Rating: NR | Runtime: 110 minutes | Release Date: May 17th, 1974 (West Germany)
Studio: Filmverlag der Autoren / Bauer International / Janus Films
Director(s): Wim Wenders
Writer(s): Wim Wenders

“The picture never shows what it seems”

After directing three films he didn’t believe possessed a voice all his own, number four became Wim Wenders‘ make-it-or-break-it moment as far as whether to keep moving forward with cinema or to choose another path. Considering he’s still working today, we know the commercial and personal success Alice in den Städten [Alice in the Cities] provided. The first of his “Road Movie Trilogy” (although he would continue the motif throughout his oeuvre afterwards too), the film had its hiccups as the script written in response to collaborator and friend Peter Handke‘s novel Short Letter, Long Farewell mirrored Peter Bogdanovich‘s Paper Moon so closely that Wenders immediately canceled production. Cajoled by Samuel Fuller to do it anyway, Wenders retooled the script, rolled cameras, and jump-started his legendary career.

The film is ultimately an existential look at a German journalist who is—as his ex-girlfriend/lover/acquaintance Angela (Edda Köchl) says—psychologically lost abroad without an identity. He’s been traveling the winding roads of America for weeks as inspiration for a piece his publisher tasked him to write and he’s struggled from Day One to do anything other than snap Polaroids along the way. We quickly learn he’s doing this so that there’s evidence he has existed despite being alone and bored in a foreign land tainted by the love of his first stop: New York City. Here was a place he could embrace, alive and welcoming unlike the monotonous motels with nothing to do but watch TV. How could inspiration strike if every day remains the same?

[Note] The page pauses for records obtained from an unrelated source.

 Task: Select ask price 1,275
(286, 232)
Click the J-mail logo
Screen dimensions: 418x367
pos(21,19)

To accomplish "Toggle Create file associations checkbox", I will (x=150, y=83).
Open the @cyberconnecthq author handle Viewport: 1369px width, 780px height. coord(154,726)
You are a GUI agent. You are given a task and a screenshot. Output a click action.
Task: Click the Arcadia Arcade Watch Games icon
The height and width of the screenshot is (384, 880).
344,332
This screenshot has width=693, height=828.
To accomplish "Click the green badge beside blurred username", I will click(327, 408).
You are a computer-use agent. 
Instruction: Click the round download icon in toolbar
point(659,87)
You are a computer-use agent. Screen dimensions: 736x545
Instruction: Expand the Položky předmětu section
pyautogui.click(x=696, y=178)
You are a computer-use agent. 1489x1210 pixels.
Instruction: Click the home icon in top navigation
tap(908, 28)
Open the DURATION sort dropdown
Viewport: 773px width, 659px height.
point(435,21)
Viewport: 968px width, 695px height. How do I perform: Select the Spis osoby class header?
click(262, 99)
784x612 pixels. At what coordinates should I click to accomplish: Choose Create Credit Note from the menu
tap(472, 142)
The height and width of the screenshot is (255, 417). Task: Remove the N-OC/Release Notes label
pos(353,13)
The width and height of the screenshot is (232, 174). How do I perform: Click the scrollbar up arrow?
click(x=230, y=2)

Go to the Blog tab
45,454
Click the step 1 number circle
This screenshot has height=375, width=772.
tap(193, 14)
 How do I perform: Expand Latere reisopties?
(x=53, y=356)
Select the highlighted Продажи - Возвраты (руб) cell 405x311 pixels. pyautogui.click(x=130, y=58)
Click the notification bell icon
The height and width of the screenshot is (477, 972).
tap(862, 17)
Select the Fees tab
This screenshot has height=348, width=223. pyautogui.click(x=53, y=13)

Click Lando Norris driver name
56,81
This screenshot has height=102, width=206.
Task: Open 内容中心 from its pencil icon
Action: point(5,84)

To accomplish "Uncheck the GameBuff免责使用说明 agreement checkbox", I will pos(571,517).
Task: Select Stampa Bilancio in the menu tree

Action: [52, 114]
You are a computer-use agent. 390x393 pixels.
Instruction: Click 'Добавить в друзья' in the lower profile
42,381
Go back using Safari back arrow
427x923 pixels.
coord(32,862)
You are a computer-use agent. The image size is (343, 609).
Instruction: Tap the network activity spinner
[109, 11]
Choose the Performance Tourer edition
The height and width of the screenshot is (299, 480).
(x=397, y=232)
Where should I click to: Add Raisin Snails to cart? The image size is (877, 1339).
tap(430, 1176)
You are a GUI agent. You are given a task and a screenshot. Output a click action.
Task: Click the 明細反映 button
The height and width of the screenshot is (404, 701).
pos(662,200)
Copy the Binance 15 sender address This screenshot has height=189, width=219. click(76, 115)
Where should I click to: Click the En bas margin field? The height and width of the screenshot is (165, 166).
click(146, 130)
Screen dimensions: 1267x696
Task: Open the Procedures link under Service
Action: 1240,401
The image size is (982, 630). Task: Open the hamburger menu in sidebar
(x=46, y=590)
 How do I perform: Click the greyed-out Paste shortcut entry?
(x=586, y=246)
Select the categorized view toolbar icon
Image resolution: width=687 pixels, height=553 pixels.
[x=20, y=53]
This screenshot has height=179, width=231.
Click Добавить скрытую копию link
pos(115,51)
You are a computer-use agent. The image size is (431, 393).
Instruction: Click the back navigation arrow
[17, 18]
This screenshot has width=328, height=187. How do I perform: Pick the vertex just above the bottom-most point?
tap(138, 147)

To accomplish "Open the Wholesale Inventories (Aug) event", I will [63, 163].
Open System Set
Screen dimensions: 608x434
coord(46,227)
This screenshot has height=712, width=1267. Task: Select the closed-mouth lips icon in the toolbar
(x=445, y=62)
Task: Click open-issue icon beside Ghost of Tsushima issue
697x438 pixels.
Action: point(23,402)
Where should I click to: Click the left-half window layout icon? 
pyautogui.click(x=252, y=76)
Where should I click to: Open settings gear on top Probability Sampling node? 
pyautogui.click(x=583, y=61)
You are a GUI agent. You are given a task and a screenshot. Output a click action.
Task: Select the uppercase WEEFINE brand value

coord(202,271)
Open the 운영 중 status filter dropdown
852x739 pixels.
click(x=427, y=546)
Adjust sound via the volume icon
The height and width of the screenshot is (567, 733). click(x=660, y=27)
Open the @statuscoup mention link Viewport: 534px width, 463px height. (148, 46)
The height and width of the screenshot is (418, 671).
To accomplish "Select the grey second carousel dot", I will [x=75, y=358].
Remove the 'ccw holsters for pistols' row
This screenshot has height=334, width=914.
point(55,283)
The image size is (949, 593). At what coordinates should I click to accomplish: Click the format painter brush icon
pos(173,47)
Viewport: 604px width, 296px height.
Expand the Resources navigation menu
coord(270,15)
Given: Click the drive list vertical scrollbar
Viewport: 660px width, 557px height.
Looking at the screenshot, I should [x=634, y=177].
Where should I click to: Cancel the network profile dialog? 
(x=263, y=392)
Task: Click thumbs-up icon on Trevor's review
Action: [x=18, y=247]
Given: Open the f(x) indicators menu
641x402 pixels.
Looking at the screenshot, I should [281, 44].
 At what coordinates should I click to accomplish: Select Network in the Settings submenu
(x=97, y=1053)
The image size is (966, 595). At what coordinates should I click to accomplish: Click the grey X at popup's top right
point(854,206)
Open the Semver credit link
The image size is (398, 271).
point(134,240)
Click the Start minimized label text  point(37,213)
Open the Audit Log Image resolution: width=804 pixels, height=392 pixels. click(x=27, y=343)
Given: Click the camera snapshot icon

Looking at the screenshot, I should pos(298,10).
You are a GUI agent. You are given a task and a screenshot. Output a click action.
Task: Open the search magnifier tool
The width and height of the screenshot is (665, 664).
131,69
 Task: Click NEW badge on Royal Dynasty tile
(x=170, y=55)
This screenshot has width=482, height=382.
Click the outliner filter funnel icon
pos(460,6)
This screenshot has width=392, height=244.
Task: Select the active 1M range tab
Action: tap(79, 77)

Wenders ensures we sympathize with Phil Winter (Rüdiger Vogler) by showing us brief vignettes of car radio chatter, rained upon windshields, and silence save the click of his camera’s shutter spliced together with dissolves to black that last an infinity. It’s as though he’s putting us to sleep along with the character’s creativity, lulling us into becoming one with his struggle until a chance meeting at the airport introduces a smile through Lisa (Lisa Kreuzer) and her nine-year old daughter Alice (Yella Rottländer). They supply him a taste of home—a familiarity to break free from the doldrums of long roads and motionless trees. They give him purpose as a translator to acquire tickets into Amsterdam from which they can all take a bus back to Germany.

Alice also supplies the innocent excitement Phil could no longer muster. To her the Empire State Building was a destination and not another skyscraper competing with every other seen on his journey. Experiencing her enjoyment helps him finally start writing as it proves his ambivalence to the consumerist mentality of the Land of Free as legitimately lacking. It’s therefore a lark to spend a couple hours with the girl, waiting for her mother to join them, and a chore once the reality that Lisa isn’t coming to relieve him sets in. Suddenly this broken down and tired man longing for the comfort of home becomes babysitter to a stranger. Neither sought their current situation and both are drowning in self-pity, lashing out with no escape in sight.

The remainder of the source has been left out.